Não somos um país, somos um enorme convento de carmelitas autistas em silenciosa comunicação com o seu écranzinho que os põe em contacto com um estranho universo inexistente, cheio de palavras e imagens irreais. Os humanos já não falam: dialogam em silêncio com o nada, isto é com o que pensam ser os outros e o mundo, trocando banalidades arrasadoras com criaturas e acontecimentos tão fantasmáticos quanto elas. Não se relacionam entre si: relacionam-se com silhuetas vazias, interessam-se por acontecimentos ocos, os afectos transformam-se em siglas, a ternura em bjs sem carne, meia dúzia de consoantes e de k estratégicos substituem os sentimentos e as emoções. Os corpos transformam-se em silhuetas, a partilha em frases feitas, o amor no supermercado do facebook onde as pessoas se apaixonam por criaturas irreais, ou seja fotografias minúsculas e ideias sem carne, encharcando os iphones de lugares comuns patetas nos quais se sente o enorme peso de uma solidão irremediável. Tenho muito dó desses infelizes fantasmas procurando desesperadamente outros infelizes fantasmas na esperança de uma relação fantasmática que, ao fim e ao cabo, não é possível porque não se pode amar uma ausência sem espessura de gente. O poeta Fernando Pessoa, por exemplo, parece-me não uma criatura mas um nada falante. Não é ao artista que me refiro agora, é ao homem que tentava existir através da bebida na esperança de obter, por intermédio de um substituto do leite materno, a densidade carnal que não tinha e, portanto, os seus escritos não respiram. Fingem que respiram, num sofrimento imenso.

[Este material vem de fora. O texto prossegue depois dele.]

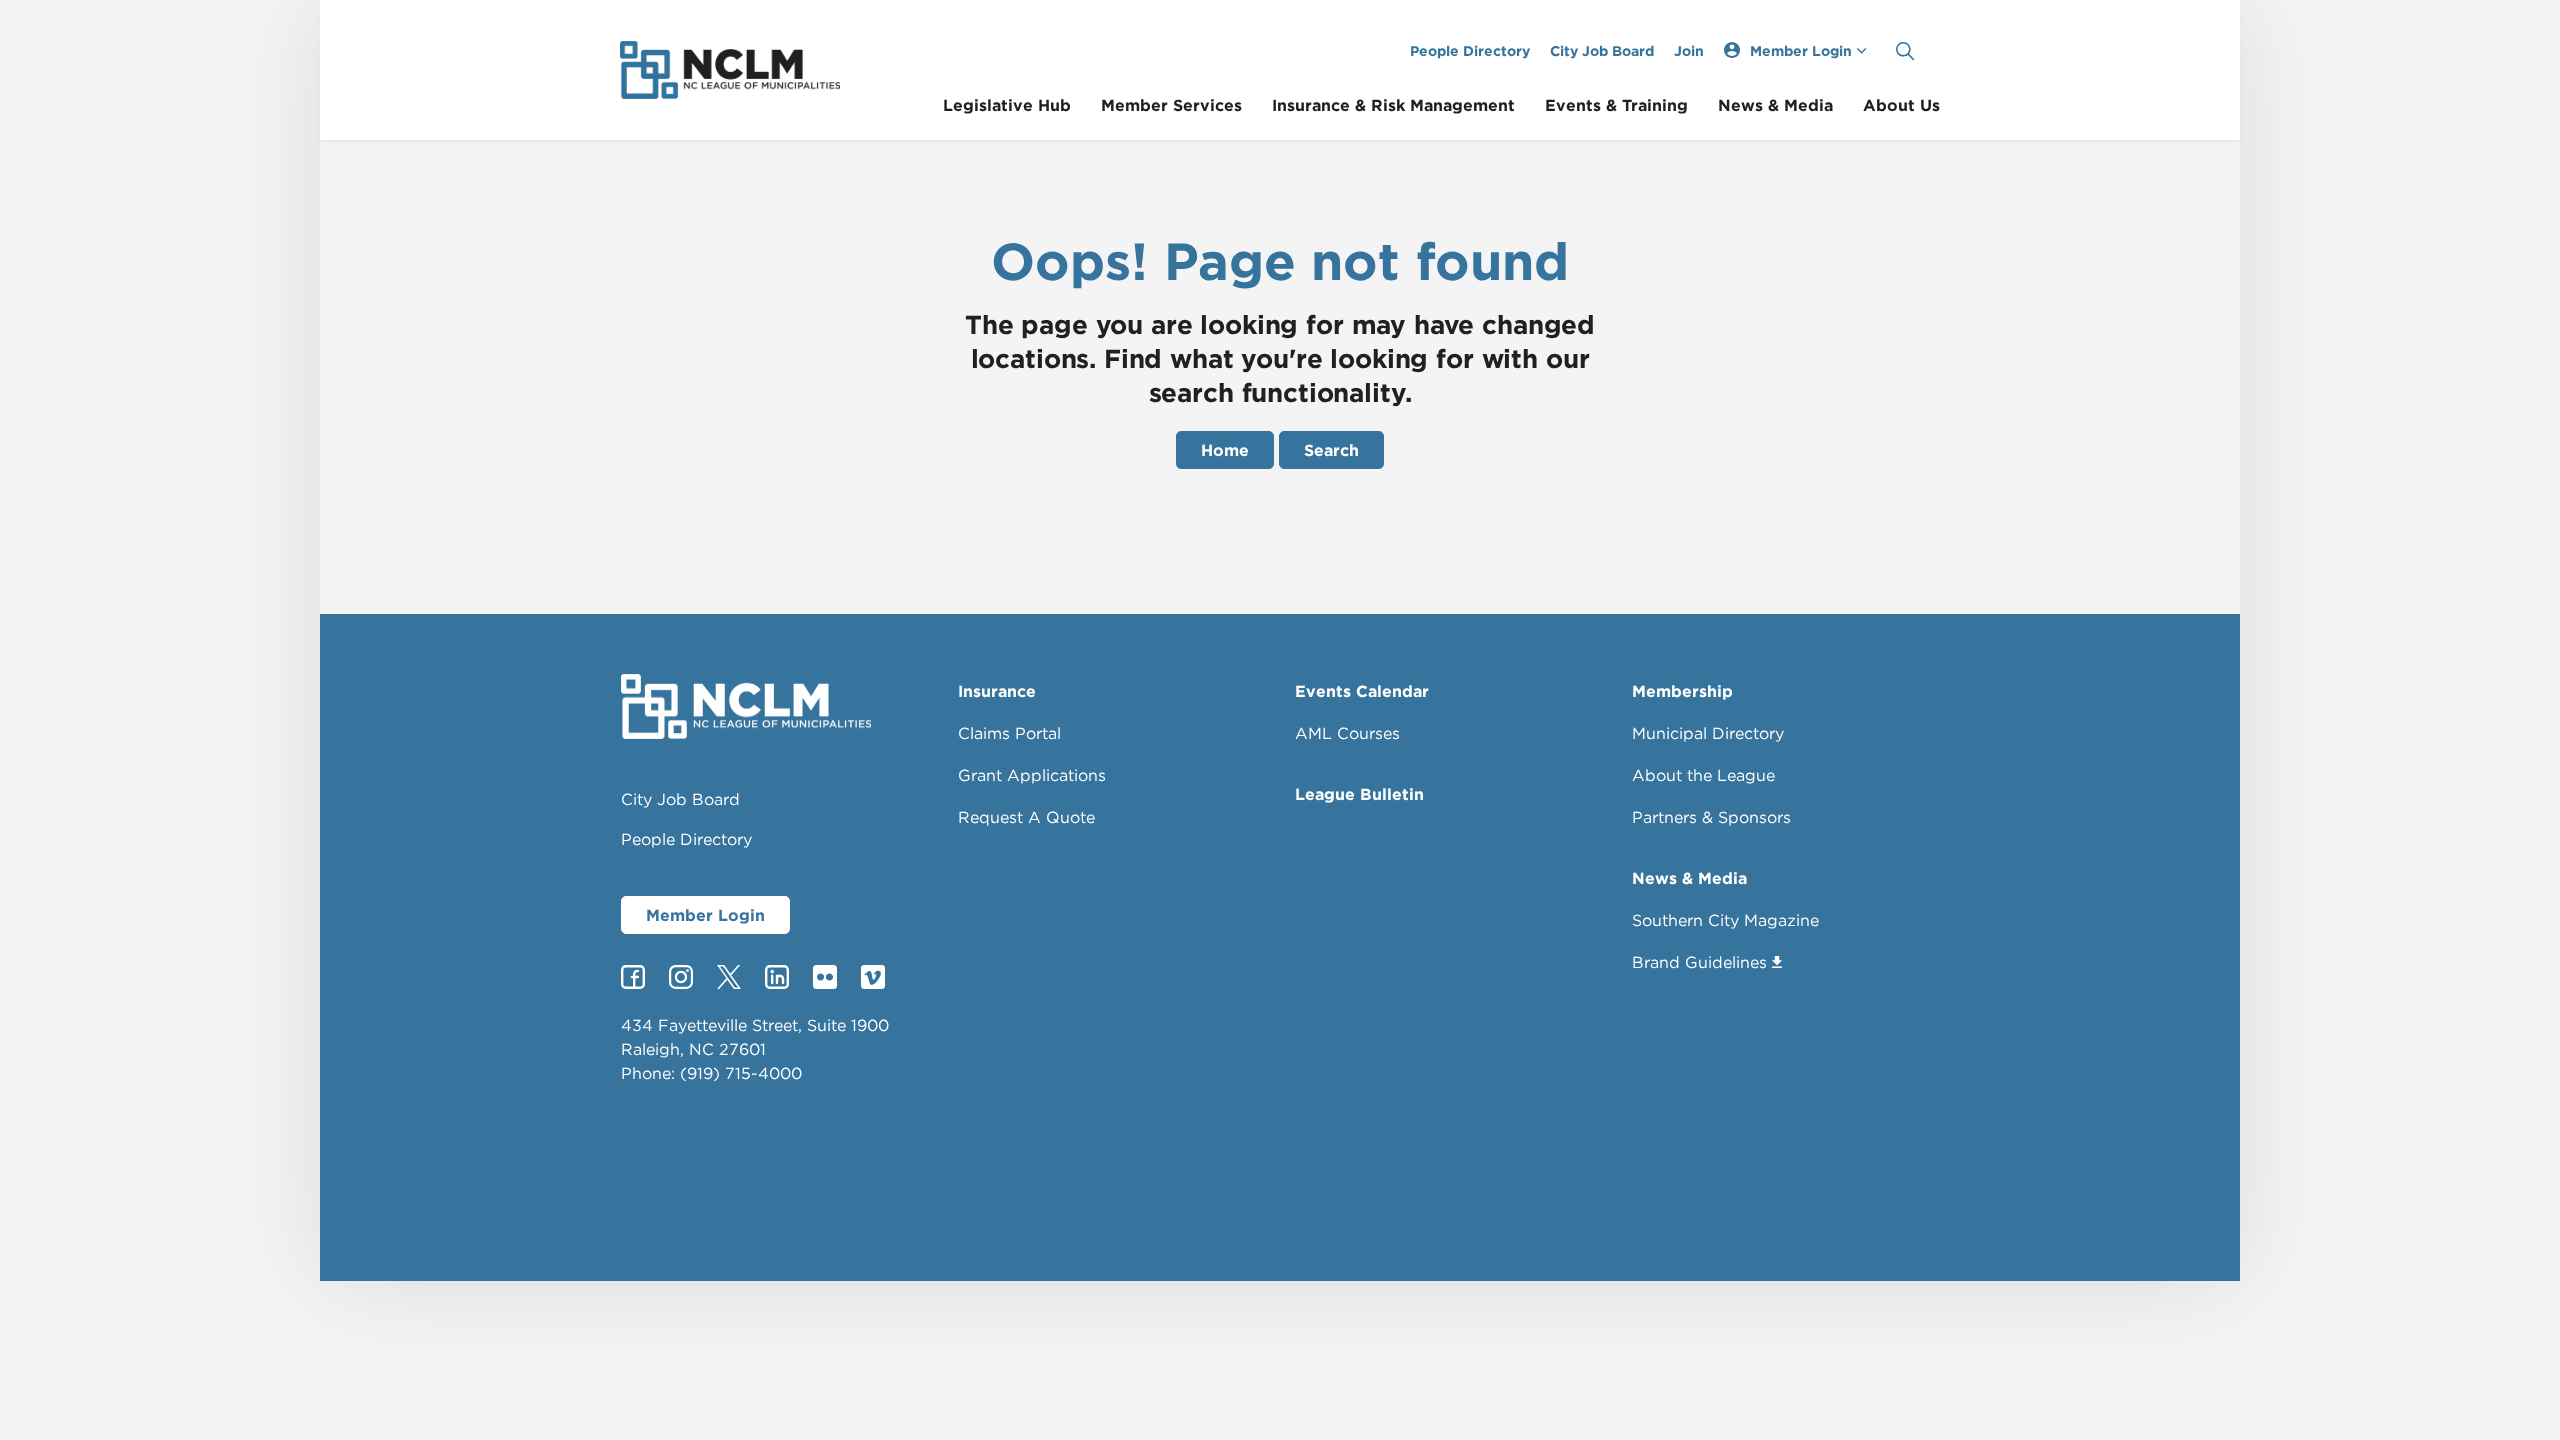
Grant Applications (1032, 775)
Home (1225, 450)
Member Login (705, 915)
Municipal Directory (1708, 733)
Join (1689, 50)
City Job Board (1602, 50)
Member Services (1171, 105)
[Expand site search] (1905, 51)
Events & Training (1616, 105)
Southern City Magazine (1725, 920)
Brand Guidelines (1699, 962)
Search (1331, 450)
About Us (1901, 105)
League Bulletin (1359, 794)
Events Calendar (1362, 691)
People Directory (1470, 50)
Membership (1682, 691)
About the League (1703, 775)
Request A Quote (1026, 817)
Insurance (997, 691)
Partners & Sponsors (1711, 817)
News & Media (1775, 105)
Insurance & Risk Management (1393, 105)
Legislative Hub (1007, 105)
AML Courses (1347, 733)
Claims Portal (1009, 733)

As criaturas dos iphones não pensam, não lhes interessa pensar, interessa-lhes existir no vazio, relacionando-se com vazios tão brancos quanto os deles, procurando desesperadamente bjs sem substância. Conversam com ninguéns em diálogos de uma pobreza afectiva absoluta que é o único anteparo de que são capazes para tentarem lutar contra a depressão, porque ao princípio não era o Verbo, era a Depressão, e as nossas almas tão sozinhas, tão pobres. O que queremos de facto, o que esperamos ainda é encontrar um modo de nos acharmos menos desamparados, menos indefesos, menos perdidos, e esperamos, como crianças que esqueceram o caminho para casa, que um bj nos aponte o caminho. E não aponta porque nenhum bj se transforma em beijo, é uma metamorfose impossível. Toma o meu bj, dá-me o teu bj em troca. E ficamos cada um com o bj do outro na palma a pensar

– O que faço eu com isto?

enquanto as duas letras se dissolvem ou se evaporam num écranzinho que não responde. Na fila dos automóveis de regresso a casa ao fim do dia vemos as pessoas sentadas no carro, olhando fixamente em frente, imóveis e sérias. Se repararmos nos olhos delas estão todas mortas atrás dos olhos. Não faz mal: o iphone está aqui no bolso; em chegando a casa ligo-o e encontro outros desgraçados, tão defuntos quanto eu, à espera de um colo que não existe. Há uma ausência apenas e lá ao fundo, na cozinha, uma torneira que não veda bem a pingar no lava-loiças o ritmo angustiado do nosso desespero. Talvez um bj ajude um bocadinho a torná-lo suportável: é que somos tão pobres que nos contentamos com uma côdeazita de nada. E amanhã encontraremos na fronha algumas migalhas que sobraram. Se as metermos na boca têm um gosto a lágrimas.